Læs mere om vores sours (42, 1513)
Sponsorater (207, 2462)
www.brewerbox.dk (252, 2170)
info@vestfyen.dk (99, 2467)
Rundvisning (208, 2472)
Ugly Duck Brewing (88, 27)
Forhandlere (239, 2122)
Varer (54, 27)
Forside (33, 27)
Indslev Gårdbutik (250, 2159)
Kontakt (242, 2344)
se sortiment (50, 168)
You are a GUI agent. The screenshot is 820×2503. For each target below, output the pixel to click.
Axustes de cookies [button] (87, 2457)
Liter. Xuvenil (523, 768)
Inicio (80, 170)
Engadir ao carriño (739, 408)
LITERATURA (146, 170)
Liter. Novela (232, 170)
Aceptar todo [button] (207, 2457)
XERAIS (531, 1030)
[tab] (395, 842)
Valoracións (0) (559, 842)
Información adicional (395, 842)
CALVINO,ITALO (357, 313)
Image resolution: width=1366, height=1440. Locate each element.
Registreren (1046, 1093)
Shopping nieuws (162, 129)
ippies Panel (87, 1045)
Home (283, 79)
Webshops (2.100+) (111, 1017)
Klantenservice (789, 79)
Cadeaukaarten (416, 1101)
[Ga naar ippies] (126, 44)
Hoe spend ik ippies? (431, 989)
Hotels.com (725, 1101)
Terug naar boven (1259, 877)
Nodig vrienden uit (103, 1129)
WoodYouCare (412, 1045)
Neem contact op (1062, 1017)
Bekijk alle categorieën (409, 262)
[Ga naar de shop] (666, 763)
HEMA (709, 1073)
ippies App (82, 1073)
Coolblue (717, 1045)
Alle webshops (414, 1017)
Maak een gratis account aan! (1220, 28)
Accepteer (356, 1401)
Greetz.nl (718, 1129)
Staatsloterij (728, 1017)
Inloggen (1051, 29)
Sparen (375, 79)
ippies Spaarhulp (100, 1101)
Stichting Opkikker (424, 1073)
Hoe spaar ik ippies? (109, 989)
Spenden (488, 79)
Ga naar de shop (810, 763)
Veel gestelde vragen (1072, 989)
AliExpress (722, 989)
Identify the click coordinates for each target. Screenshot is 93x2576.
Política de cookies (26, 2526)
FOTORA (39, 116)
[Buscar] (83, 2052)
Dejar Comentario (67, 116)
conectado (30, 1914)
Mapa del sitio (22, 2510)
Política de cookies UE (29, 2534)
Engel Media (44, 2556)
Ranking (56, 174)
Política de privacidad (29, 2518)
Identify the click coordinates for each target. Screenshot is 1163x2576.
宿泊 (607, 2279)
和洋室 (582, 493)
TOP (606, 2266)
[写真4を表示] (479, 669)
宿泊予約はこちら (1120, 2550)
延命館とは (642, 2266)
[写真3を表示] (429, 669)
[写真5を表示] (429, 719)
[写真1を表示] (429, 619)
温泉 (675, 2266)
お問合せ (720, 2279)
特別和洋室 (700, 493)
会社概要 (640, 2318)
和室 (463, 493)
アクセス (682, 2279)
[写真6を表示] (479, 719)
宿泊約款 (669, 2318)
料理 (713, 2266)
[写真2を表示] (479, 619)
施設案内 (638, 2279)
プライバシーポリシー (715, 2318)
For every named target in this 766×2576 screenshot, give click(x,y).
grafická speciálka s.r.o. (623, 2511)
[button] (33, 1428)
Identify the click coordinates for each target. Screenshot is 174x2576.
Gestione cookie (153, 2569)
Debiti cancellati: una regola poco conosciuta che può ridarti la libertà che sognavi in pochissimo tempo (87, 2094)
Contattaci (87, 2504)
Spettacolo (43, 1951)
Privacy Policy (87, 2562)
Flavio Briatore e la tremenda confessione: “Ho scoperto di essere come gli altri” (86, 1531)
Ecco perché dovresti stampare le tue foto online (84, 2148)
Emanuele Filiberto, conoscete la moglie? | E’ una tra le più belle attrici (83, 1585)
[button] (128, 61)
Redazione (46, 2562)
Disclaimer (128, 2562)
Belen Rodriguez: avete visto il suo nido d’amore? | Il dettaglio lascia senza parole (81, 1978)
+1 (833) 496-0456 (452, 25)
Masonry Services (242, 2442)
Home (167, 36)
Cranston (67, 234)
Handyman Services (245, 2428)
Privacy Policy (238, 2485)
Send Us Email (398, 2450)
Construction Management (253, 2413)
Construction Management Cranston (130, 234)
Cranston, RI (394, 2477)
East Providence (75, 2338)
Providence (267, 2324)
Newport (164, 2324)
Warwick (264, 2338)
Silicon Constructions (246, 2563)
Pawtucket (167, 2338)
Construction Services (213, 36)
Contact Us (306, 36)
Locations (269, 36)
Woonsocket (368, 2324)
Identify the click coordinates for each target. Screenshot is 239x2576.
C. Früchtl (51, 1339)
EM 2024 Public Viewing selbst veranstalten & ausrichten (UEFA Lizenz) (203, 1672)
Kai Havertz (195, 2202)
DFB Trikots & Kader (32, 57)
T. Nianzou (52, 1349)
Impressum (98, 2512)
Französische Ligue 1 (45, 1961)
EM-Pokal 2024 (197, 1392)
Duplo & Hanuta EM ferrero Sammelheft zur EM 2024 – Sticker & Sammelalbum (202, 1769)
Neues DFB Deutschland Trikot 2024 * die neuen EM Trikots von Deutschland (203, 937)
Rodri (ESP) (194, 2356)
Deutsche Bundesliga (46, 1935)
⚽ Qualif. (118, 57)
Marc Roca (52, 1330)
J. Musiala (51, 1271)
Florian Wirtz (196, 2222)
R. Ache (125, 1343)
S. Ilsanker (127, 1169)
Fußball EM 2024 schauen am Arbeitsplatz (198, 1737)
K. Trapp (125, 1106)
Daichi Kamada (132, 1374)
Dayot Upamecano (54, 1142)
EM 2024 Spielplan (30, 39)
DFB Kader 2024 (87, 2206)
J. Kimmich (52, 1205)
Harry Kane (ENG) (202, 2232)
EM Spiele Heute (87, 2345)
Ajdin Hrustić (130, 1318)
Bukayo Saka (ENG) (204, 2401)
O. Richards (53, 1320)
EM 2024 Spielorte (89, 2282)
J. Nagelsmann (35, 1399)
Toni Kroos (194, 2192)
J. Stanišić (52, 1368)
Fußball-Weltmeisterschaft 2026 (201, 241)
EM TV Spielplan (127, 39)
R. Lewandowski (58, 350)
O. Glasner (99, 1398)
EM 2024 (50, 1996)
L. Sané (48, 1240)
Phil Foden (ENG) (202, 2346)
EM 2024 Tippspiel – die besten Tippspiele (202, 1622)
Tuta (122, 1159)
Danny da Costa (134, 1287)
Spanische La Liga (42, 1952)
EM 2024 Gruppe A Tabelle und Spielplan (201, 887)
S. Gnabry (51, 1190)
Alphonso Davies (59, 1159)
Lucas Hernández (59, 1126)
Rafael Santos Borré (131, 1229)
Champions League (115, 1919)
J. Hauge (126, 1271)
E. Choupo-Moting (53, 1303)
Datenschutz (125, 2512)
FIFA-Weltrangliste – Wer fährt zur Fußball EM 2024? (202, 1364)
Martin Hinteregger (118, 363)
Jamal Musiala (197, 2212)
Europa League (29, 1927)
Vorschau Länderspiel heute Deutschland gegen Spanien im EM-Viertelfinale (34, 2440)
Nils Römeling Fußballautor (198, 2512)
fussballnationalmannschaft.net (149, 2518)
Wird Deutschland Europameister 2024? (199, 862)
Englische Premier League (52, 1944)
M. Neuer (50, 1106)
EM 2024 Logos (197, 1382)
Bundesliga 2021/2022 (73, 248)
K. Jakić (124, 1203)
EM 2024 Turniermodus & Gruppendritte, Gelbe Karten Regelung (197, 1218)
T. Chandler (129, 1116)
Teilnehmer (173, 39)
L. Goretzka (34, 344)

> [Exercise] Give back all the data exactly as it was written.

> [Your response]
Læs mere om vores sours (42, 1513)
Sponsorater (207, 2462)
www.brewerbox.dk (252, 2170)
info@vestfyen.dk (99, 2467)
Rundvisning (208, 2472)
Ugly Duck Brewing (88, 27)
Forhandlere (239, 2122)
Varer (54, 27)
Forside (33, 27)
Indslev Gårdbutik (250, 2159)
Kontakt (242, 2344)
se sortiment (50, 168)
You are a GUI agent. The screenshot is 820×2503. For each target below, output the pixel to click.
Axustes de cookies [button] (87, 2457)
Liter. Xuvenil (523, 768)
Inicio (80, 170)
Engadir ao carriño (739, 408)
LITERATURA (146, 170)
Liter. Novela (232, 170)
Aceptar todo [button] (207, 2457)
XERAIS (531, 1030)
[tab] (395, 842)
Valoracións (0) (559, 842)
Información adicional (395, 842)
CALVINO,ITALO (357, 313)
Image resolution: width=1366, height=1440. Locate each element.
Registreren (1046, 1093)
Shopping nieuws (162, 129)
ippies Panel (87, 1045)
Home (283, 79)
Webshops (2.100+) (111, 1017)
Klantenservice (789, 79)
Cadeaukaarten (416, 1101)
[Ga naar ippies] (126, 44)
Hoe spend ik ippies? (431, 989)
Hotels.com (725, 1101)
Terug naar boven (1259, 877)
Nodig vrienden uit (103, 1129)
WoodYouCare (412, 1045)
Neem contact op (1062, 1017)
Bekijk alle categorieën (409, 262)
[Ga naar de shop] (666, 763)
HEMA (709, 1073)
ippies App (82, 1073)
Coolblue (717, 1045)
Alle webshops (414, 1017)
Maak een gratis account aan! (1220, 28)
Accepteer (356, 1401)
Greetz.nl (718, 1129)
Staatsloterij (728, 1017)
Inloggen (1051, 29)
Sparen (375, 79)
ippies Spaarhulp (100, 1101)
Stichting Opkikker (424, 1073)
Hoe spaar ik ippies? (109, 989)
Spenden (488, 79)
Ga naar de shop (810, 763)
Veel gestelde vragen (1072, 989)
AliExpress (722, 989)
Identify the click coordinates for each target. Screenshot is 93x2576.
Política de cookies (26, 2526)
FOTORA (39, 116)
[Buscar] (83, 2052)
Dejar Comentario (67, 116)
conectado (30, 1914)
Mapa del sitio (22, 2510)
Política de cookies UE (29, 2534)
Engel Media (44, 2556)
Ranking (56, 174)
Política de privacidad (29, 2518)
Identify the click coordinates for each target. Screenshot is 1163x2576.
宿泊 (607, 2279)
和洋室 (582, 493)
TOP (606, 2266)
[写真4を表示] (479, 669)
宿泊予約はこちら (1120, 2550)
延命館とは (642, 2266)
[写真3を表示] (429, 669)
[写真5を表示] (429, 719)
[写真1を表示] (429, 619)
温泉 (675, 2266)
お問合せ (720, 2279)
特別和洋室 (700, 493)
会社概要 (640, 2318)
和室 (463, 493)
アクセス (682, 2279)
[写真6を表示] (479, 719)
宿泊約款 (669, 2318)
料理 (713, 2266)
[写真2を表示] (479, 619)
施設案内 (638, 2279)
プライバシーポリシー (715, 2318)
For every named target in this 766×2576 screenshot, give click(x,y).
grafická speciálka s.r.o. (623, 2511)
[button] (33, 1428)
Identify the click coordinates for each target. Screenshot is 174x2576.
Gestione cookie (153, 2569)
Debiti cancellati: una regola poco conosciuta che può ridarti la libertà che sognavi in pochissimo tempo (87, 2094)
Contattaci (87, 2504)
Spettacolo (43, 1951)
Privacy Policy (87, 2562)
Flavio Briatore e la tremenda confessione: “Ho scoperto di essere come gli altri” (86, 1531)
Ecco perché dovresti stampare le tue foto online (84, 2148)
Emanuele Filiberto, conoscete la moglie? | E’ una tra le più belle attrici (83, 1585)
[button] (128, 61)
Redazione (46, 2562)
Disclaimer (128, 2562)
Belen Rodriguez: avete visto il suo nido d’amore? | Il dettaglio lascia senza parole (81, 1978)
+1 (833) 496-0456 (452, 25)
Masonry Services (242, 2442)
Home (167, 36)
Cranston (67, 234)
Handyman Services (245, 2428)
Privacy Policy (238, 2485)
Send Us Email (398, 2450)
Construction Management (253, 2413)
Construction Management Cranston (130, 234)
Cranston, RI (394, 2477)
East Providence (75, 2338)
Providence (267, 2324)
Newport (164, 2324)
Warwick (264, 2338)
Silicon Constructions (246, 2563)
Pawtucket (167, 2338)
Construction Services (213, 36)
Contact Us (306, 36)
Locations (269, 36)
Woonsocket (368, 2324)
Identify the click coordinates for each target. Screenshot is 239x2576.
C. Früchtl (51, 1339)
EM 2024 Public Viewing selbst veranstalten & ausrichten (UEFA Lizenz) (203, 1672)
Kai Havertz (195, 2202)
DFB Trikots & Kader (32, 57)
T. Nianzou (52, 1349)
Impressum (98, 2512)
Französische Ligue 1 (45, 1961)
EM-Pokal 2024 (197, 1392)
Duplo & Hanuta EM ferrero Sammelheft zur EM 2024 – Sticker & Sammelalbum (202, 1769)
Neues DFB Deutschland Trikot 2024 * die neuen EM Trikots von Deutschland (203, 937)
Rodri (ESP) (194, 2356)
Deutsche Bundesliga (46, 1935)
⚽ Qualif. (118, 57)
Marc Roca (52, 1330)
J. Musiala (51, 1271)
Florian Wirtz (196, 2222)
R. Ache (125, 1343)
S. Ilsanker (127, 1169)
Fußball EM 2024 schauen am Arbeitsplatz (198, 1737)
K. Trapp (125, 1106)
Daichi Kamada (132, 1374)
Dayot Upamecano (54, 1142)
EM 2024 Spielplan (30, 39)
DFB Kader 2024 (87, 2206)
J. Kimmich (52, 1205)
Harry Kane (ENG) (202, 2232)
EM Spiele Heute (87, 2345)
Ajdin Hrustić (130, 1318)
Bukayo Saka (ENG) (204, 2401)
O. Richards (53, 1320)
EM 2024 Spielorte (89, 2282)
J. Nagelsmann (35, 1399)
Toni Kroos (194, 2192)
J. Stanišić (52, 1368)
Fußball-Weltmeisterschaft 2026 (201, 241)
EM TV Spielplan (127, 39)
R. Lewandowski (58, 350)
O. Glasner (99, 1398)
EM 2024 (50, 1996)
L. Sané (48, 1240)
Phil Foden (ENG) (202, 2346)
EM 2024 Tippspiel – die besten Tippspiele (202, 1622)
Tuta (122, 1159)
Danny da Costa (134, 1287)
Spanische La Liga (42, 1952)
EM 2024 Gruppe A Tabelle und Spielplan (201, 887)
S. Gnabry (51, 1190)
Alphonso Davies (59, 1159)
Lucas Hernández (59, 1126)
Rafael Santos Borré (131, 1229)
Champions League (115, 1919)
J. Hauge (126, 1271)
E. Choupo-Moting (53, 1303)
Datenschutz (125, 2512)
FIFA-Weltrangliste – Wer fährt zur Fußball EM 2024? (202, 1364)
Martin Hinteregger (118, 363)
Jamal Musiala (197, 2212)
Europa League (29, 1927)
Vorschau Länderspiel heute Deutschland gegen Spanien im EM-Viertelfinale (34, 2440)
Nils Römeling Fußballautor (198, 2512)
fussballnationalmannschaft.net (149, 2518)
Wird Deutschland Europameister 2024? (199, 862)
Englische Premier League (52, 1944)
M. Neuer (50, 1106)
EM 2024 Logos (197, 1382)
Bundesliga 2021/2022 (73, 248)
K. Jakić (124, 1203)
EM 2024 Turniermodus & Gruppendritte, Gelbe Karten Regelung (197, 1218)
T. Chandler (129, 1116)
Teilnehmer (173, 39)
L. Goretzka (34, 344)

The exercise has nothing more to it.